Les Canadiens ont aujourd'hui accès à des services évolués de communications. Environ 94 % des foyers canadiens ont accès à des services à large bande qui utilisent des installations terrestres. Les installations satellite contribuent à étendre cet accès dont bénéficient presque tous les Canadiens et dont les seules limites sont des contraintes de capacité. Les Canadiens ont aussi accès à des services mobiles à large bande et environ 91 % d'entre eux y accèdent par des appareils portables.
En 2008, 52 % des foyers canadiens étaient abonnés à des services terrestres Internet à large bande débit et plus de 99 % de la population canadienne était abonnée à un service de téléphonie terrestre ou mobile.
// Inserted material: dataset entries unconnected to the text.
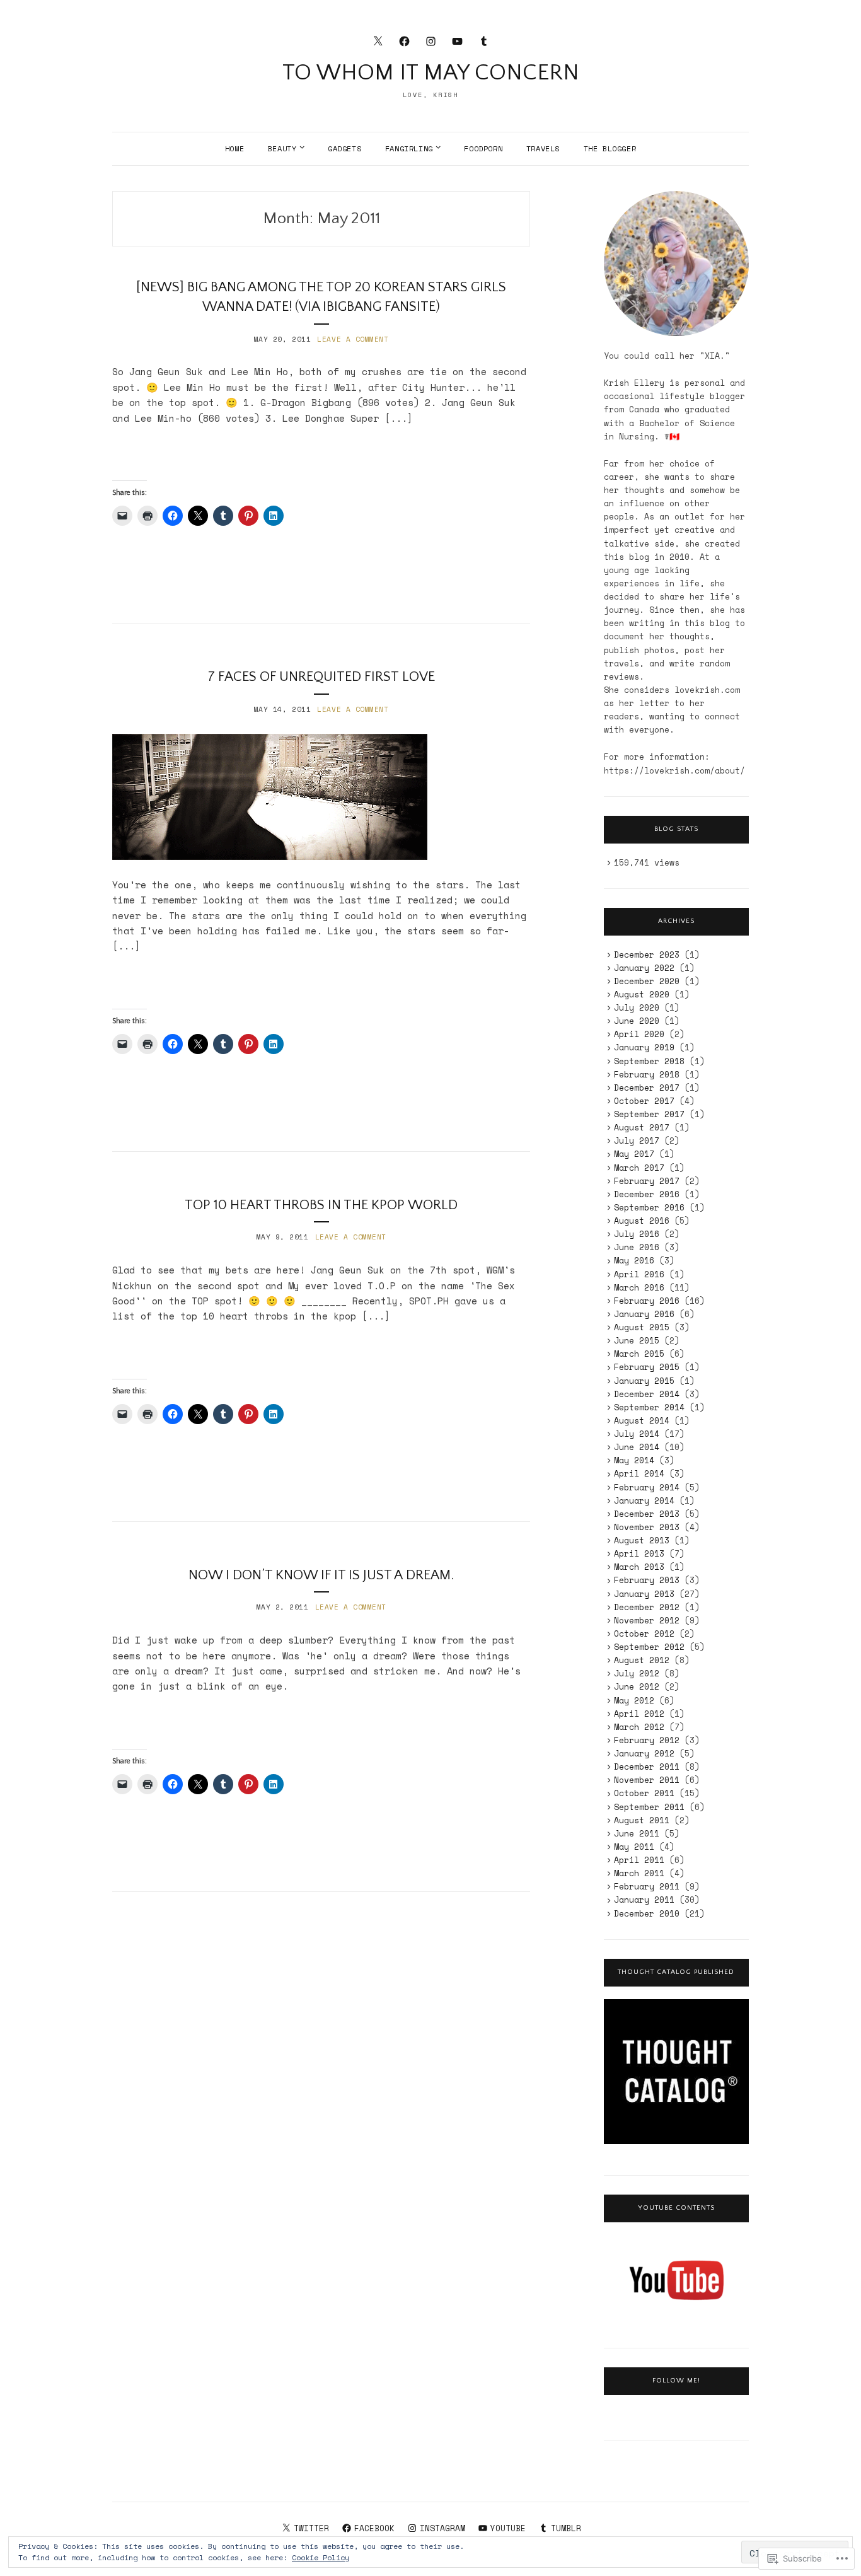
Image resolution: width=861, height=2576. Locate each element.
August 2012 (641, 1660)
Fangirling (409, 148)
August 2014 (641, 1420)
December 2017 (646, 1087)
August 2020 (641, 994)
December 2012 (646, 1607)
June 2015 (636, 1340)
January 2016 (644, 1314)
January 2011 (644, 1899)
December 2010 (646, 1913)
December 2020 (646, 981)
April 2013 (639, 1553)
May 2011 (634, 1846)
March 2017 (639, 1167)
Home (234, 148)
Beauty (282, 148)
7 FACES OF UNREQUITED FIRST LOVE (321, 677)
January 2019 (644, 1047)
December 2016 (646, 1194)
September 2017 (649, 1114)
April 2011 (639, 1860)
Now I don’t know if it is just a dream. (321, 1575)
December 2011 (646, 1766)
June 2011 (636, 1833)
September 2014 (649, 1407)
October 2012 (644, 1633)
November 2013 (646, 1527)
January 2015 (644, 1380)
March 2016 (639, 1287)
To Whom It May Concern (430, 72)
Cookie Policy (320, 2557)
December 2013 (646, 1513)
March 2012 (639, 1726)
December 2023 (646, 954)
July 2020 (636, 1007)
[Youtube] (457, 40)
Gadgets (344, 148)
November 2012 (646, 1620)
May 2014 (634, 1460)
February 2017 (646, 1181)
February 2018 (646, 1074)
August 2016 (641, 1220)
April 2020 (639, 1034)
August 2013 (641, 1540)
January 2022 (644, 967)
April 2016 (639, 1274)
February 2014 (646, 1487)
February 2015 (646, 1367)
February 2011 (646, 1886)
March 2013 (639, 1566)
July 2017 (636, 1140)
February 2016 (646, 1300)
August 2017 (641, 1127)
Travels (543, 148)
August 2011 (641, 1820)
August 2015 (641, 1327)
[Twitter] (378, 40)
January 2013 (644, 1593)
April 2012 (639, 1713)
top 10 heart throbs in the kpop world (321, 1205)
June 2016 (636, 1247)
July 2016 (636, 1233)
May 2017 (634, 1153)
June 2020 (636, 1020)
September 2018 (649, 1061)
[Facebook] (404, 40)
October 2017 (644, 1100)
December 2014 (646, 1394)
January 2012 (644, 1753)
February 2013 (646, 1580)
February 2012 (646, 1740)
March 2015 (639, 1353)
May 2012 (634, 1700)
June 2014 (636, 1447)
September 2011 (649, 1807)
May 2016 (634, 1260)
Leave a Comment (352, 339)
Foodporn (483, 148)
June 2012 (636, 1686)
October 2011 (644, 1793)
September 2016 (649, 1207)
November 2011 (646, 1779)
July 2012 (636, 1673)
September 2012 (649, 1646)
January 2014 (644, 1500)
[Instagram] (431, 40)
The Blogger (610, 148)
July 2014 (636, 1433)
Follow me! (676, 2380)
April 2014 (639, 1473)
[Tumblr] (484, 40)
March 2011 (639, 1873)
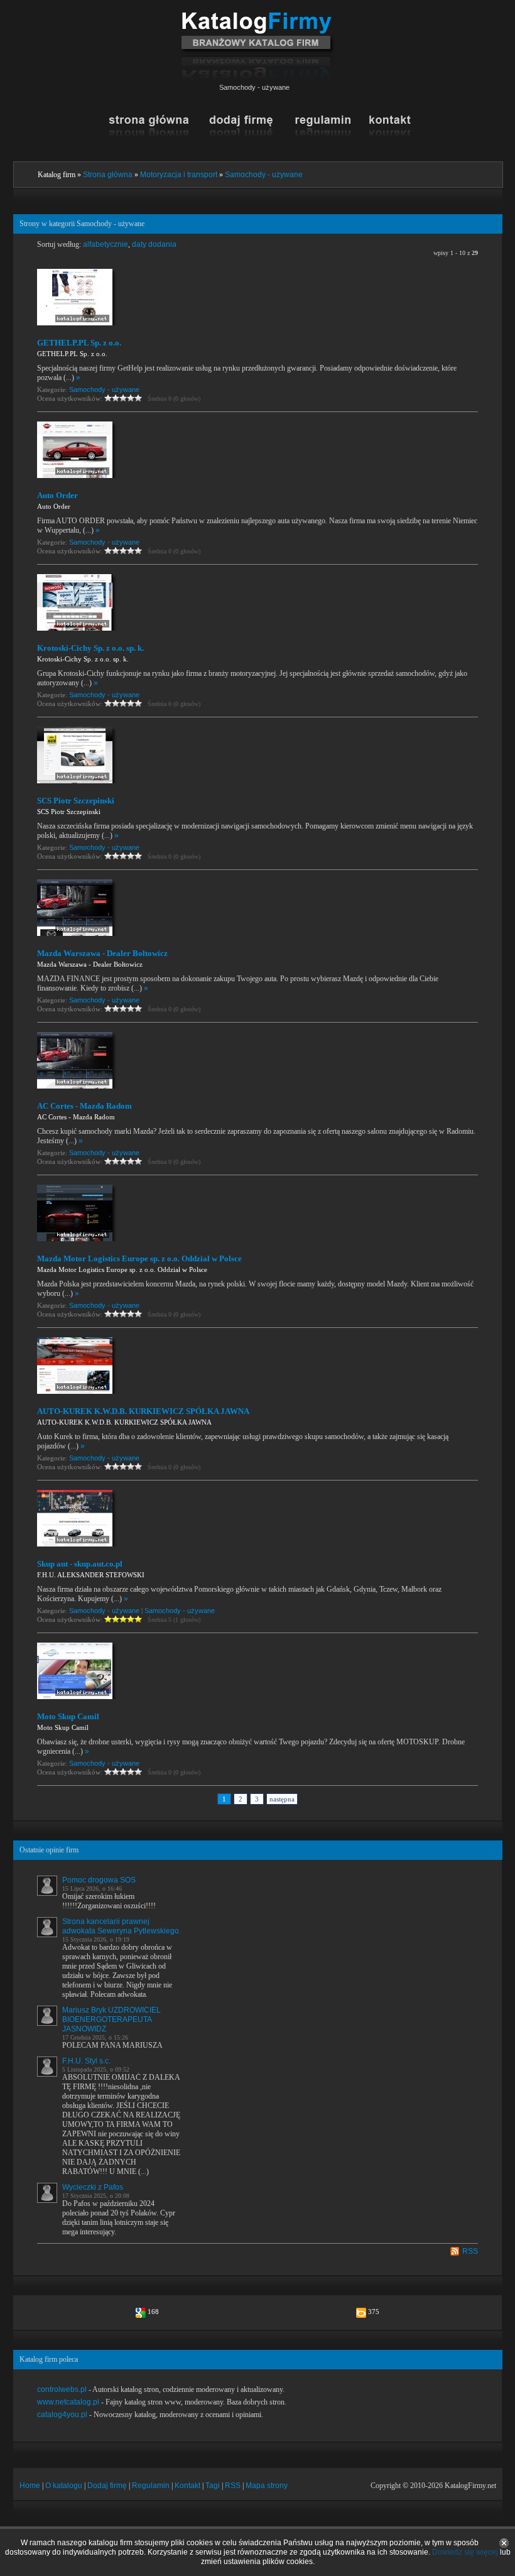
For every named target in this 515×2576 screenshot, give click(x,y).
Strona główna (108, 174)
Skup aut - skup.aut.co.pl (79, 1563)
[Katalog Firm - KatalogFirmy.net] (258, 17)
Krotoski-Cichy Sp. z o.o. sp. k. (90, 648)
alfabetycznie (105, 244)
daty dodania (154, 244)
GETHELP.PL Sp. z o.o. (79, 342)
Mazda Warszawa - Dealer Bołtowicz (102, 953)
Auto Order (57, 495)
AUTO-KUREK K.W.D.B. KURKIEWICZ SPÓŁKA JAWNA (143, 1411)
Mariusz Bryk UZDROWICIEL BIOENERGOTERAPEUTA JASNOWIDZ (111, 2019)
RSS (470, 2251)
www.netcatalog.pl (68, 2402)
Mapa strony (267, 2485)
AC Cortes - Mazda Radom (84, 1106)
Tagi (212, 2485)
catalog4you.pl (62, 2414)
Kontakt (187, 2485)
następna (282, 1799)
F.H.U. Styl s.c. (86, 2061)
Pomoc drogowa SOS (99, 1880)
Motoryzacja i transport (178, 174)
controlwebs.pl (62, 2389)
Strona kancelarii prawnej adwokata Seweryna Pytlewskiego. (121, 1926)
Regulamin (151, 2485)
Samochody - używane (264, 174)
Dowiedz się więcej (465, 2552)
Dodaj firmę (107, 2485)
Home (29, 2485)
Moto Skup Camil (68, 1716)
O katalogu (63, 2485)
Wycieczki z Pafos (92, 2187)
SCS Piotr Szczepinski (75, 800)
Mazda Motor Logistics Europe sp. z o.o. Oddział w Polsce (139, 1258)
En 2008, ces connexions ont généré des revenus de communications qui ont totalisé 54 milliards de dollars, une hausse de 6 % par rapport à l'année précédente. Les revenus du secteur de la radiodiffusion, qui représentent 26 % de ce total, sont passés à 14 milliards de dollars (une hausse de 7 %), tandis que ceux des télécommunications ont atteint 40 milliards de dollars (une hausse de 6 %).
La mise en place de réseaux numériques de grande capacité et l'émergence d'un protocole Internet (IP) qui normalise la transmission et la fourniture de données ont facilité la distribution de multiples genres de données sur un seul réseau et catalysé la convergence des réseaux. Ces réseaux unifiés distribuent aujourd'hui toutes sortes d'informations - qu'il s'agisse de voix, de données, de texte ou de vidéo. Les sociétés qui offraient à la fois des services de radiodiffusion et de télécommunication ont accaparé plus de 80 % des revenus des communications en 2008.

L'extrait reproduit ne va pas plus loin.